ASSIGNED TASK -
Would it be possible to write out each entry below exactly, without the pictures?

SOURCE DATA -
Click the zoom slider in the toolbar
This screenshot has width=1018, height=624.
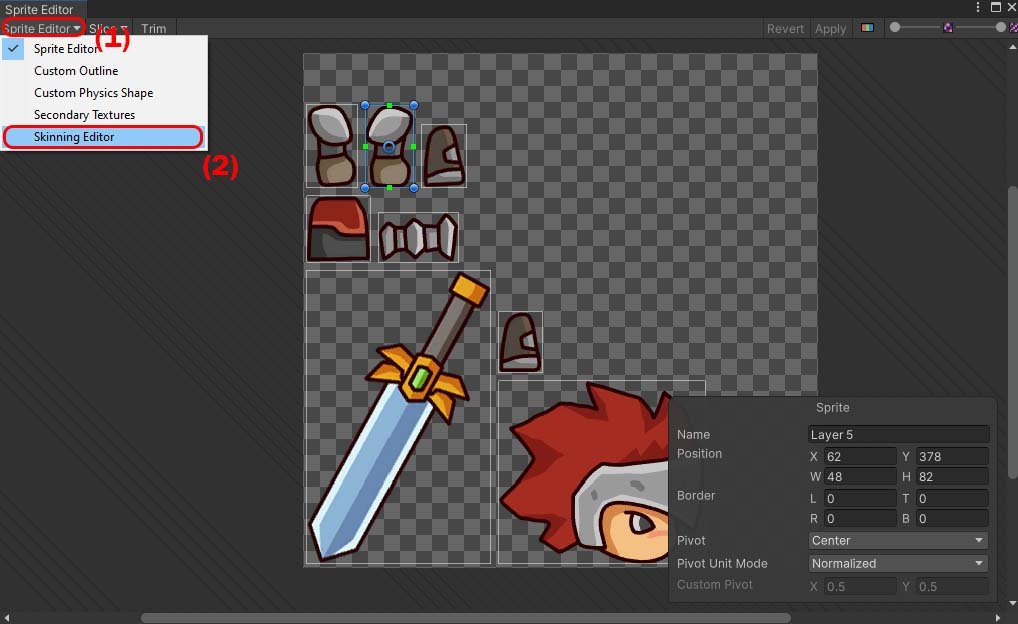946,28
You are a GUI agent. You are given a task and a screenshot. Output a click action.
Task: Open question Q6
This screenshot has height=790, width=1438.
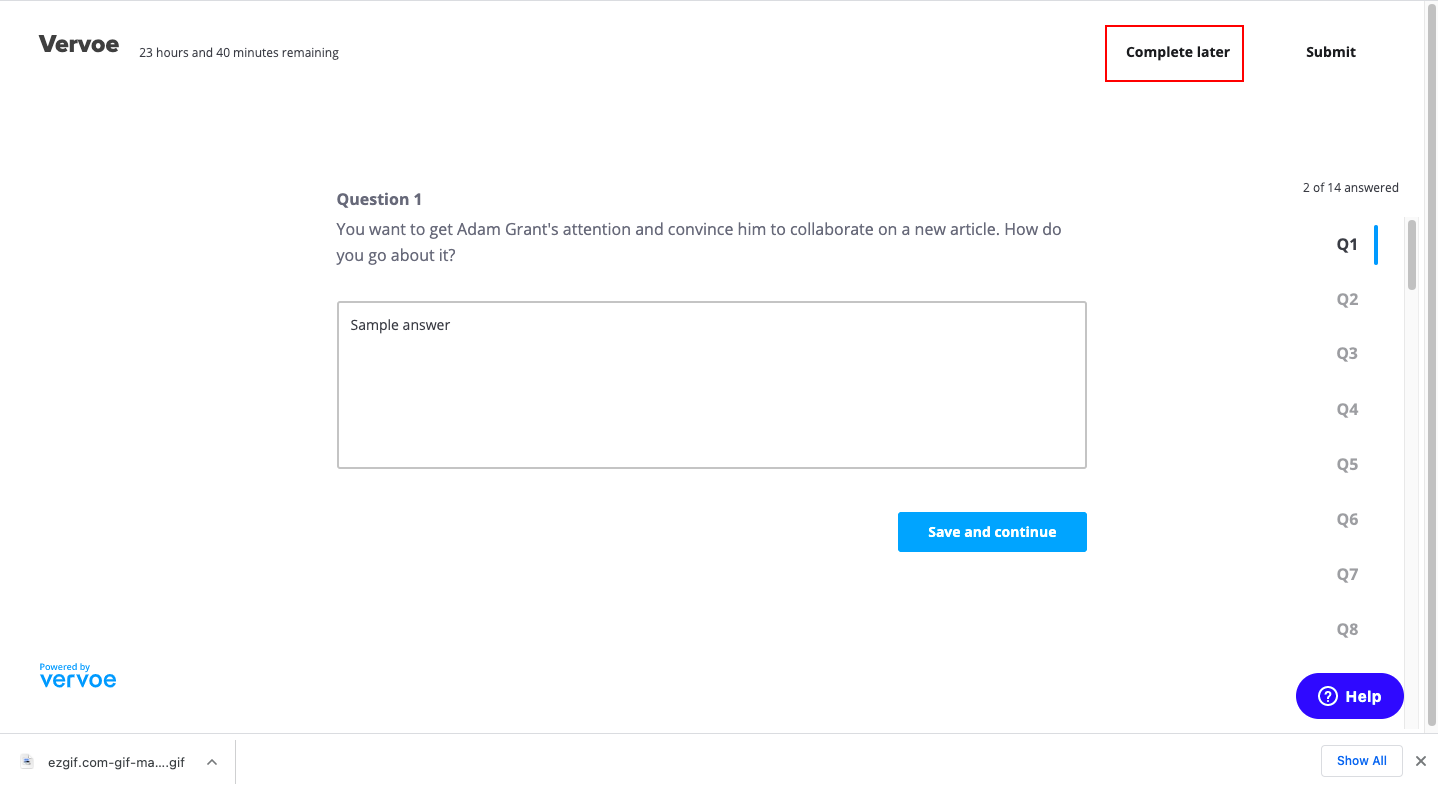click(x=1347, y=519)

EXERCISE OUTPUT -
Click the zoom slider in the toolbar
This screenshot has width=1018, height=624.
946,28
You are a GUI agent. You are given a task and a screenshot. Output a click action.
Task: Open question Q6
This screenshot has height=790, width=1438.
click(x=1347, y=519)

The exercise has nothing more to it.